• **DOCUMENT SECTION**:
====

Looking for Dick at Open Studio (468 King West) to July 20. 416-504-8238. Rating: NNNof all the people and things the Looking For Dick show could be referencing, the Dick in question is actually Philip K., famed science fiction writer. This mind-expanding show coincides with the release of Minority Report, a Hollywood movie that can’t make the same claim though it’s based on a Dick short story.

A master of the science fiction, Dick used the future as a vehicle to expose the present. Like the works in this show, his novels entertain even as they thumb the fabric of society to expose the threadbare parts. Dick made us apprehensive about surveillance à la Big Brother and replication à la Dolly the sheep long before scientists and the government got around to them.

Looking For Dick, curated by Toronto art veteran Carla Garnet, focuses on replication. There are layers to this theme. Open Studio is the city’s major printmaking studio. Prints, by definition, are replications . Here, Garnet expands the definition of “print” well beyond the traditional pressing of ink onto paper. Our futuristic art world has spawned all manner of reproduction techniques that lend themselves to multiples, like video, audio and photography.

The wide range of media on display reveals a futuristic and unnerving world. Viet H. Le’s engaging staged photos are windows into domestic scenes where all does not feel right. Shinobu Akimoto’s alluring work focuses on Big Sister Martha Stewart and her conquest tour of Japan. Akimoto has collected a Martha Stewart Everyday membership card and displays it in conjunction with looped audio from a Japanese radio program on Martha.

Patrick DeCoste has soiled copper leaf with his body and urine, creating, surprisingly, a thing of beauty. Shawn Bailey covers a wall with 52 capsule-filled pillboxes, exposing in a very blunt manner our increasing reliance on pharmaceuticals, while Shannon Griffiths’s hallucinogenic TV-screen grabs reveal altered states.

====

• **RECORDS SUPPLIED**:

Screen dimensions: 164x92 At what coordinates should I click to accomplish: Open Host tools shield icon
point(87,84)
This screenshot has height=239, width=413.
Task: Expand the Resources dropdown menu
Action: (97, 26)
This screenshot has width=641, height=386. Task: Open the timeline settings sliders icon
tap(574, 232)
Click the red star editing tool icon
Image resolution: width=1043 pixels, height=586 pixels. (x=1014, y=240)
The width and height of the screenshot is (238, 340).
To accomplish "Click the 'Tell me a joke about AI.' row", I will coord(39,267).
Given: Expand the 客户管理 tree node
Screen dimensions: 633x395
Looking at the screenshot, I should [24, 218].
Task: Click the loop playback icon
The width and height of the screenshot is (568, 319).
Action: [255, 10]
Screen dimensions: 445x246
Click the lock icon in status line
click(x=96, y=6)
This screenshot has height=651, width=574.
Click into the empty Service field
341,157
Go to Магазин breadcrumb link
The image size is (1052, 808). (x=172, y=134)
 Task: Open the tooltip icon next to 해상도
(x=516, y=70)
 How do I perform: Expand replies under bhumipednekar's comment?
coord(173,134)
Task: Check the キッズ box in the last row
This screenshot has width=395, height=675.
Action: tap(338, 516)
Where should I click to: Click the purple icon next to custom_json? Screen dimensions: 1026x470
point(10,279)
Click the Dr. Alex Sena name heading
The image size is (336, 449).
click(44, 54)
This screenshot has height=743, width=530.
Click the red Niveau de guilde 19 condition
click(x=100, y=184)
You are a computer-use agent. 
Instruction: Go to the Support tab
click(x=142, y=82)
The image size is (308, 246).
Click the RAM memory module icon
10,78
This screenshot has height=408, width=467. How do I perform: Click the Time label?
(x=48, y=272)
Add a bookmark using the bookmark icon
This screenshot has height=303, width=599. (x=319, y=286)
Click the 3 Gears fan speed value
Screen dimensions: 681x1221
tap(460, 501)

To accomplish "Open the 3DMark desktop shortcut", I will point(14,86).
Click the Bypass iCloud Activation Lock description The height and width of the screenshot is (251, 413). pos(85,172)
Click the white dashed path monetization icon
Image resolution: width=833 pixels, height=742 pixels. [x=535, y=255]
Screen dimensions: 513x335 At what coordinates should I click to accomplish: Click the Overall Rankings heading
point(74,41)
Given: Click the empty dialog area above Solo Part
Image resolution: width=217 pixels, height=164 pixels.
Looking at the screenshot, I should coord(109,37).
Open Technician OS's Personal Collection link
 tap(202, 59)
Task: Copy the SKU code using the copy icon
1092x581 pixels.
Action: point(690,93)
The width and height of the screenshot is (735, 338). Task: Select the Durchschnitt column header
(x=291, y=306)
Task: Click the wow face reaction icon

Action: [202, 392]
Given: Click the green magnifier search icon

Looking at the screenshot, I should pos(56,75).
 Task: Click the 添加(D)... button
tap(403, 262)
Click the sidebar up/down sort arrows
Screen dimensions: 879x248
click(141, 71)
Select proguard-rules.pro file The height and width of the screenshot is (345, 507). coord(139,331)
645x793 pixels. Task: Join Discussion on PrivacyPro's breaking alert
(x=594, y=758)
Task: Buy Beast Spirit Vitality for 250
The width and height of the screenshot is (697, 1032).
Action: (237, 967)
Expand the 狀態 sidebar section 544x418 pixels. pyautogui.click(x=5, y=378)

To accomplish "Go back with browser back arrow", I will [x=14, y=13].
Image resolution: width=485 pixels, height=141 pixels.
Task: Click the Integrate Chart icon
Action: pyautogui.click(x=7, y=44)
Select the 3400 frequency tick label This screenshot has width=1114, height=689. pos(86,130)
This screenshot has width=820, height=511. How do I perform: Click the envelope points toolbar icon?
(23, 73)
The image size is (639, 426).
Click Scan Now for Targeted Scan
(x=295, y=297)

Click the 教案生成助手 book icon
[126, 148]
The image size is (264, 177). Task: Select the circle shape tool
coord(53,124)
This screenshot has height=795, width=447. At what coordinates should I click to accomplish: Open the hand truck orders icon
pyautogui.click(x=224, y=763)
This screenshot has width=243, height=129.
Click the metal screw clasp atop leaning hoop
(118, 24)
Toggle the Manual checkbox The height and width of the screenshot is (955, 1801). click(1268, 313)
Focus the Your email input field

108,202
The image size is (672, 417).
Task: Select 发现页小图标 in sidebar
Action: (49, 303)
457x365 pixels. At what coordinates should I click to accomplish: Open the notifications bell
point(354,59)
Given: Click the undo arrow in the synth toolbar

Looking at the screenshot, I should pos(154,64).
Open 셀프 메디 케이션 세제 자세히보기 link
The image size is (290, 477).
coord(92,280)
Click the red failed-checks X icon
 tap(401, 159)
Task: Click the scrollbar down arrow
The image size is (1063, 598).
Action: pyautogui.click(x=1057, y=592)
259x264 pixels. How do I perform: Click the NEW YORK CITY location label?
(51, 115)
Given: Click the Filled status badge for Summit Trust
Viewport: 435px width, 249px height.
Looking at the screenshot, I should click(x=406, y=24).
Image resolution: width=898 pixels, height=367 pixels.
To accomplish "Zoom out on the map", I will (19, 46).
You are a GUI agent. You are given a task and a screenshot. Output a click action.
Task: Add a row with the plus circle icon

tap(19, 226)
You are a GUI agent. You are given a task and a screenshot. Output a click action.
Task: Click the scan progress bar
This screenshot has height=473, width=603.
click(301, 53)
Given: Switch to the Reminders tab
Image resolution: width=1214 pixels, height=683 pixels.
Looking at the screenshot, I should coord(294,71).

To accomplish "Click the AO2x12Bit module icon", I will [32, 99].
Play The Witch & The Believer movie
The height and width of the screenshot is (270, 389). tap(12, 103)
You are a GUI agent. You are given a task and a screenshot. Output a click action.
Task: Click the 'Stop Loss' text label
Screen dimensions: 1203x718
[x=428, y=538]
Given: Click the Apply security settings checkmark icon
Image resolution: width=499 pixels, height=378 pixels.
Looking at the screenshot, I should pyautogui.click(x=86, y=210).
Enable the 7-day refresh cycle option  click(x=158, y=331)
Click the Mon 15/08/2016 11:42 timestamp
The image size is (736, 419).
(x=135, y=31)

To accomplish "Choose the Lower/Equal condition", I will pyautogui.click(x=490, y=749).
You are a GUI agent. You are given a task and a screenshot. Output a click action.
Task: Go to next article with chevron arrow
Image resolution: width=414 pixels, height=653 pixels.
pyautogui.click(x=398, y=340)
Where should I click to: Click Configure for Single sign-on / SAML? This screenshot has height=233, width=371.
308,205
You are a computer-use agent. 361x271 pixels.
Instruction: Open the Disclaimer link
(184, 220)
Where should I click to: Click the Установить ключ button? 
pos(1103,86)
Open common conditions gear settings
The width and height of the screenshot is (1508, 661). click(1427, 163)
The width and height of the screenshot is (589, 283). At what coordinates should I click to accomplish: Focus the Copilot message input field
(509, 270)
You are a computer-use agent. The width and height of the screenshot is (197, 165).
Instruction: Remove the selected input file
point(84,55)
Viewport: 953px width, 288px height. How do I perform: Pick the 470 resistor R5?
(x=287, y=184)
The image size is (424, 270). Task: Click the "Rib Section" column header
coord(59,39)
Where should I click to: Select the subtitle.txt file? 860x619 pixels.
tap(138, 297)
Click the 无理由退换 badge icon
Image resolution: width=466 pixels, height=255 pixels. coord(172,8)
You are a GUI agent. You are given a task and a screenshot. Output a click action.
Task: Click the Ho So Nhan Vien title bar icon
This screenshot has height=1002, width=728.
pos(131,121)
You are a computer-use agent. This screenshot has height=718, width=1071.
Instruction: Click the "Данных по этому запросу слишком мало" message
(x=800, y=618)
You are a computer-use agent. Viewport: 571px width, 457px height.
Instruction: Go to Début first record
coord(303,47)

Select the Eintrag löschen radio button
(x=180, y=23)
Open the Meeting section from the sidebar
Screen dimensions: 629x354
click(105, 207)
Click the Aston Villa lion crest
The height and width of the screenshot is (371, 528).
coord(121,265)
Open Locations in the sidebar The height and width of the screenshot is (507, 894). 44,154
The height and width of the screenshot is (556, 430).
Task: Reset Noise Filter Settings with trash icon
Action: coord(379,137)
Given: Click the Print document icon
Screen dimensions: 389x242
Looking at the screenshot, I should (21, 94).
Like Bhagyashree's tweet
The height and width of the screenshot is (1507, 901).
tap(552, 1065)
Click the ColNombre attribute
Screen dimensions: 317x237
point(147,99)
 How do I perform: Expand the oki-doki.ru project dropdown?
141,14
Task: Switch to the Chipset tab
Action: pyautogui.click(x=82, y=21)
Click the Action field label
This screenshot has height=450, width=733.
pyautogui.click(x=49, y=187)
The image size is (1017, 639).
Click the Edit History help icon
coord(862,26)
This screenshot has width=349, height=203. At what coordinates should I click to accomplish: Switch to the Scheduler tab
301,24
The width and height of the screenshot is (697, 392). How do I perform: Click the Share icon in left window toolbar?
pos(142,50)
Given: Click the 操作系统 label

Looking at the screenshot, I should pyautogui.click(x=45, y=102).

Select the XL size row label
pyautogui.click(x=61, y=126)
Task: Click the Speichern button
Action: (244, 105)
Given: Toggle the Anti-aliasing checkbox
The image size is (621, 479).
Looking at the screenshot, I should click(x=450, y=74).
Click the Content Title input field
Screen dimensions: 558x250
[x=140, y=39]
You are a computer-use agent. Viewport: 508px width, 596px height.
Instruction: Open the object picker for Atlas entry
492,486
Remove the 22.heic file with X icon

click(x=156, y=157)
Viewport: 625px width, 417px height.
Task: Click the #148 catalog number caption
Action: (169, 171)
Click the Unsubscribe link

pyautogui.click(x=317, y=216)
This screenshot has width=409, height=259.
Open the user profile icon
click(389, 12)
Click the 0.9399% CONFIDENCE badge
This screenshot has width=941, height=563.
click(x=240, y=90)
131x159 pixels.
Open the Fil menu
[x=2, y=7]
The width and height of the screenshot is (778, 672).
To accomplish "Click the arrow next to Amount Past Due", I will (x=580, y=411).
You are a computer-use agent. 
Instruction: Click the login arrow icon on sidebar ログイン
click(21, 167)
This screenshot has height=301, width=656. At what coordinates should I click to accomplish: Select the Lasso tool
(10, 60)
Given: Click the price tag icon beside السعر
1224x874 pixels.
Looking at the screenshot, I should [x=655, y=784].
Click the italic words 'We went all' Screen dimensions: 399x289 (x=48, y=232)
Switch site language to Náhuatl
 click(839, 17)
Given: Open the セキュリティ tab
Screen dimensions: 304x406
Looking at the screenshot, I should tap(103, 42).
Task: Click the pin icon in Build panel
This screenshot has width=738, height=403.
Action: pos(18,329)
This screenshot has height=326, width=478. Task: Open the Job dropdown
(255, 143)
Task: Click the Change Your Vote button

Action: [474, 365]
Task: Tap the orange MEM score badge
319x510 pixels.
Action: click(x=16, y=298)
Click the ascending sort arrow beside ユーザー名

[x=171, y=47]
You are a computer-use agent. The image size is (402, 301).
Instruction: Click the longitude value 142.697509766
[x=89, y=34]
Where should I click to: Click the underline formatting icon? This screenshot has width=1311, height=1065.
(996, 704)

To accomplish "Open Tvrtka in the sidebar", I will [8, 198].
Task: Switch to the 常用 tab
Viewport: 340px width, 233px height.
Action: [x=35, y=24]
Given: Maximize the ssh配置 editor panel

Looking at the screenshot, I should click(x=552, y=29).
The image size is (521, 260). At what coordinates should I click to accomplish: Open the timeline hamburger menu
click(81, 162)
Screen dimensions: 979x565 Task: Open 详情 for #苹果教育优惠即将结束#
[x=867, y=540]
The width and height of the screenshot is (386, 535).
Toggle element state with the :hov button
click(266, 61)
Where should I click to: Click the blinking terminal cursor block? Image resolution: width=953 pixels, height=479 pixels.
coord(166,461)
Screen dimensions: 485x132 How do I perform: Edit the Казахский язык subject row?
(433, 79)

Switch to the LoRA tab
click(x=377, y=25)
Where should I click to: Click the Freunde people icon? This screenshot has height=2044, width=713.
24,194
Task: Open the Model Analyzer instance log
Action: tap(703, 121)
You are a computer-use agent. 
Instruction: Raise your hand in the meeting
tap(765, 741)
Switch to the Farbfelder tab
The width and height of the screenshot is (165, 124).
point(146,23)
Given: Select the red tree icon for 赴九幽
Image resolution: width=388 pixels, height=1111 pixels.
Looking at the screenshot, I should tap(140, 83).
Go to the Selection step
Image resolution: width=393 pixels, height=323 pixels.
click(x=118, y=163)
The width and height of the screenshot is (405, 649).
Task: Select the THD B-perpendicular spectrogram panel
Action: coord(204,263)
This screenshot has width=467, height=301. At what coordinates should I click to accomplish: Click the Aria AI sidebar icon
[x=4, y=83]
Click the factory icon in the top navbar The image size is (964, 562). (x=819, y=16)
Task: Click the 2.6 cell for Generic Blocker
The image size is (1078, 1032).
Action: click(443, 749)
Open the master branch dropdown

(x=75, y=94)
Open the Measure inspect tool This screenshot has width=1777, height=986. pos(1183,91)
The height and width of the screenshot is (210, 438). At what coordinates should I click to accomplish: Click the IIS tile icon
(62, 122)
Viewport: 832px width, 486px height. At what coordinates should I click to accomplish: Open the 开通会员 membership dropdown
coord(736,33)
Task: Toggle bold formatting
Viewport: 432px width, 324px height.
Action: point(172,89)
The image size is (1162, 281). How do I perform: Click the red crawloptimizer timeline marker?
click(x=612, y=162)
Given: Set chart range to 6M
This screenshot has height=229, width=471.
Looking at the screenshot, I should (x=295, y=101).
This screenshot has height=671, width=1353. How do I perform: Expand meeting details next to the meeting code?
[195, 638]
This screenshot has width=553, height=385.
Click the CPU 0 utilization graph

====

• **WORK INSTRUCTIONS**: Duplicate everything in the review of the Looking For Dick show above, from "Patrick DeCoste has" down to "reveal altered states.".

• **REPLY**:
Patrick DeCoste has soiled copper leaf with his body and urine, creating, surprisingly, a thing of beauty. Shawn Bailey covers a wall with 52 capsule-filled pillboxes, exposing in a very blunt manner our increasing reliance on pharmaceuticals, while Shannon Griffiths’s hallucinogenic TV-screen grabs reveal altered states.